A genetically targeted approach to depression treatment has shown promising results in a large Phase 2b study of BH-200, a vasopressin V1b receptor antagonist, according to clinical-stage company HMNC Brain Health.

The OLIVE trial, conducted across eight countries in Europe, enrolled 338 patients with Major Depressive Disorder (MDD) and tested the effects of BH-200 given twice daily over eight weeks. Results showed a statistically significant and clinically meaningful reduction in depression symptoms across the full study population, with even stronger and earlier responses seen in a genetically defined subgroup.

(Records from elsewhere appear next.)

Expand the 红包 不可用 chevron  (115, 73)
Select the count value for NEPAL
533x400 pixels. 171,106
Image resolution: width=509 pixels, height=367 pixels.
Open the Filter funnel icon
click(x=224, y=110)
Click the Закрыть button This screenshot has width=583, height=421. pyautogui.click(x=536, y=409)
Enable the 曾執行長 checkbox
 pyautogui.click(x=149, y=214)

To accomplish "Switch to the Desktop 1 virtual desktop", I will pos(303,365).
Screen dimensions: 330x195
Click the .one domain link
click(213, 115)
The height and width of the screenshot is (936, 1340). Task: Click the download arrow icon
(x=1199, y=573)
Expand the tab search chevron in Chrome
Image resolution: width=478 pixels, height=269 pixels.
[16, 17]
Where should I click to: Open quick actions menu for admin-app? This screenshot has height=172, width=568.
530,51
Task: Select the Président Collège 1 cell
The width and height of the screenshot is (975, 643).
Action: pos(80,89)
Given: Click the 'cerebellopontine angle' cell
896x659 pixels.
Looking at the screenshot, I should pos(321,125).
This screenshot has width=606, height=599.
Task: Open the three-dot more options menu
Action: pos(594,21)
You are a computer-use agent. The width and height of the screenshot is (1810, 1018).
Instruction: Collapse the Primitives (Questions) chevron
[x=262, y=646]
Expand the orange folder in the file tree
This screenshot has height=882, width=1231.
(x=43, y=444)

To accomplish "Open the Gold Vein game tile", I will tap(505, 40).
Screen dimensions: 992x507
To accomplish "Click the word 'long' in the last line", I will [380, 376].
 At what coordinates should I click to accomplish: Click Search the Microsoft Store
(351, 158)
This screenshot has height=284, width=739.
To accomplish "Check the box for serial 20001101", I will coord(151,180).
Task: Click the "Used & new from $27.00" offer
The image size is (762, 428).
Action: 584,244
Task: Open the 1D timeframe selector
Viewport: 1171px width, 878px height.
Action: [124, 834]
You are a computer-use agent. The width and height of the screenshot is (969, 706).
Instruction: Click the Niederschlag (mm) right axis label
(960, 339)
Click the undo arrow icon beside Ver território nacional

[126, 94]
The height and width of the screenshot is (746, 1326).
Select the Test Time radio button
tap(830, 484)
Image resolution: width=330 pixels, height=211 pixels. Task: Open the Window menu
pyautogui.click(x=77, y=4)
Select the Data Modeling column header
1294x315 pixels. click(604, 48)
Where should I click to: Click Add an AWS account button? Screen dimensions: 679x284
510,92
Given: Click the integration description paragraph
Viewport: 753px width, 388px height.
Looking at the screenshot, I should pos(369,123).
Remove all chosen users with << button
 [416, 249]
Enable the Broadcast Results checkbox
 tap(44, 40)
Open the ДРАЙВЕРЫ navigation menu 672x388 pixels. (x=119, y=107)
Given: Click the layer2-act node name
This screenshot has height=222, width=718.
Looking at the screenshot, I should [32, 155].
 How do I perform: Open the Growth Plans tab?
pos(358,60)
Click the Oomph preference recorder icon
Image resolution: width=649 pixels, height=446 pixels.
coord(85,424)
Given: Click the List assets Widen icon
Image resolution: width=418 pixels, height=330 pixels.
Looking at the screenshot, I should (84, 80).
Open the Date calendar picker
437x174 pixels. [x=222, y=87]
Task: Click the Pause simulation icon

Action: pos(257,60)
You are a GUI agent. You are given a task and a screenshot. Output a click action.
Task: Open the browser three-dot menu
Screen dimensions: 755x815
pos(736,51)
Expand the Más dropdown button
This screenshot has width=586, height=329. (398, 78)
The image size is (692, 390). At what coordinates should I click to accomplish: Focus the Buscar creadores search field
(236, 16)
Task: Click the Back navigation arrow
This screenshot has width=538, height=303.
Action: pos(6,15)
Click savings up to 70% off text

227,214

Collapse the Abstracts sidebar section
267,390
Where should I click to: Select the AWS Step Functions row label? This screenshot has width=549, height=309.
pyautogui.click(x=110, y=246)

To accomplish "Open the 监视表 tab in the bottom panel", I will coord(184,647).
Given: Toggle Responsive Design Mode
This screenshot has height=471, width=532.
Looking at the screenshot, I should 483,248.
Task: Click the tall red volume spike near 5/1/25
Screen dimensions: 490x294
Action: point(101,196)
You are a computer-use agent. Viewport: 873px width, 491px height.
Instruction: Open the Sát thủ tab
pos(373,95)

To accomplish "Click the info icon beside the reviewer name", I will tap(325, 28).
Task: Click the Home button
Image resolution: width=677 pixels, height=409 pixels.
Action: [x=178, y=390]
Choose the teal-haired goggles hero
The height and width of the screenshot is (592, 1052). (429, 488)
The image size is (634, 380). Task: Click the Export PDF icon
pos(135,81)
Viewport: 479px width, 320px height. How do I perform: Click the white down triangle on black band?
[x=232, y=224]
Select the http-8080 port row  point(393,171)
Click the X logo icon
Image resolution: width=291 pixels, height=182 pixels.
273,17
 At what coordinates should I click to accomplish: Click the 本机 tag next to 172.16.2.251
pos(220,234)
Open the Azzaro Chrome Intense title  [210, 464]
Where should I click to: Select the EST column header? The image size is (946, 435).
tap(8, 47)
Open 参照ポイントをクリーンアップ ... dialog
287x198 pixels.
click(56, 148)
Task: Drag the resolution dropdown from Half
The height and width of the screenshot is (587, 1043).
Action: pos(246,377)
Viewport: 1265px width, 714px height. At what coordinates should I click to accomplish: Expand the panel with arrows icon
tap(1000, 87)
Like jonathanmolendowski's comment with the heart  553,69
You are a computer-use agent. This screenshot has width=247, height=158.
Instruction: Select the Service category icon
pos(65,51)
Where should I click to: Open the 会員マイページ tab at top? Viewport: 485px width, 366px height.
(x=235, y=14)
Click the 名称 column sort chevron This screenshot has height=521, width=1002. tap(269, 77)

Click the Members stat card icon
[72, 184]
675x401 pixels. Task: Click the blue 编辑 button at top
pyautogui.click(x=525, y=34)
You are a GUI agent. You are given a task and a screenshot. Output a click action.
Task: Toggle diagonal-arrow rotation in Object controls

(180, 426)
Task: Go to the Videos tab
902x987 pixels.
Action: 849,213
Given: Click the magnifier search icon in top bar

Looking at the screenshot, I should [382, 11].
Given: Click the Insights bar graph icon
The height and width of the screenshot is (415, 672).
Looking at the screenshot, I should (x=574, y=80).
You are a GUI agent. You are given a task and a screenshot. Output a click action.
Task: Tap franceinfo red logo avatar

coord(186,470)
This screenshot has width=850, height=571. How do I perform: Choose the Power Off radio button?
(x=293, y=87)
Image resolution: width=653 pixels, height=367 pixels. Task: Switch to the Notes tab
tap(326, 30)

Patients in this subgroup, representing 27% of the total cohort, showed a greater reduction in HAM-D17 depression scale scores (difference vs placebo: –4.47, p = 0.005) compared to the full group average (–2.98, p = 0.0003). These patients were identified using HMNC’s proprietary genetic selection tool based on vasopressin-related biomarkers and hypothalamic-pituitary-adrenal (HPA) axis activity.

“The OLIVE trial results confirm earlier data, validating vasopressin modulation as a viable mechanism in depression,” said Dr Hans Eriksson, chief medical officer at HMNC. “Our genetic tool helped identify patients with an early and robust treatment response, marking an important step forward for precision psychiatry.”

The company describes BH-200 as a selective modulator of the stress-response system that targets the HPA axis upstream from traditional monoamine-based antidepressants. BH-200 had already shown efficacy in a previous US-based Phase 2 trial. Combined, the two studies now represent data from over 600 patients.

The new findings support the idea that vasopressin signaling plays a key role in a biologically distinct subgroup of MDD patients — and that this can be identified in advance through genetics.

“This is what precision psychiatry aims to deliver,” said Maximilian Doebler, chief business officer at HMNC. “We’ve shown that it’s possible to predict early and strong responders before treatment begins. That has the potential to fundamentally shift how depression is treated.”

The OLIVE trial also found that BH-200 was generally safe and well tolerated. No serious adverse events were reported in the active treatment arm. The most common side effect was headache, and liver enzyme elevations were transient and resolved without clinical consequence.

Regulatory discussions for Phase 3 development are expected to begin shortly, with the company aiming to bring what could be the first precision-guided antidepressant into real-world clinical use.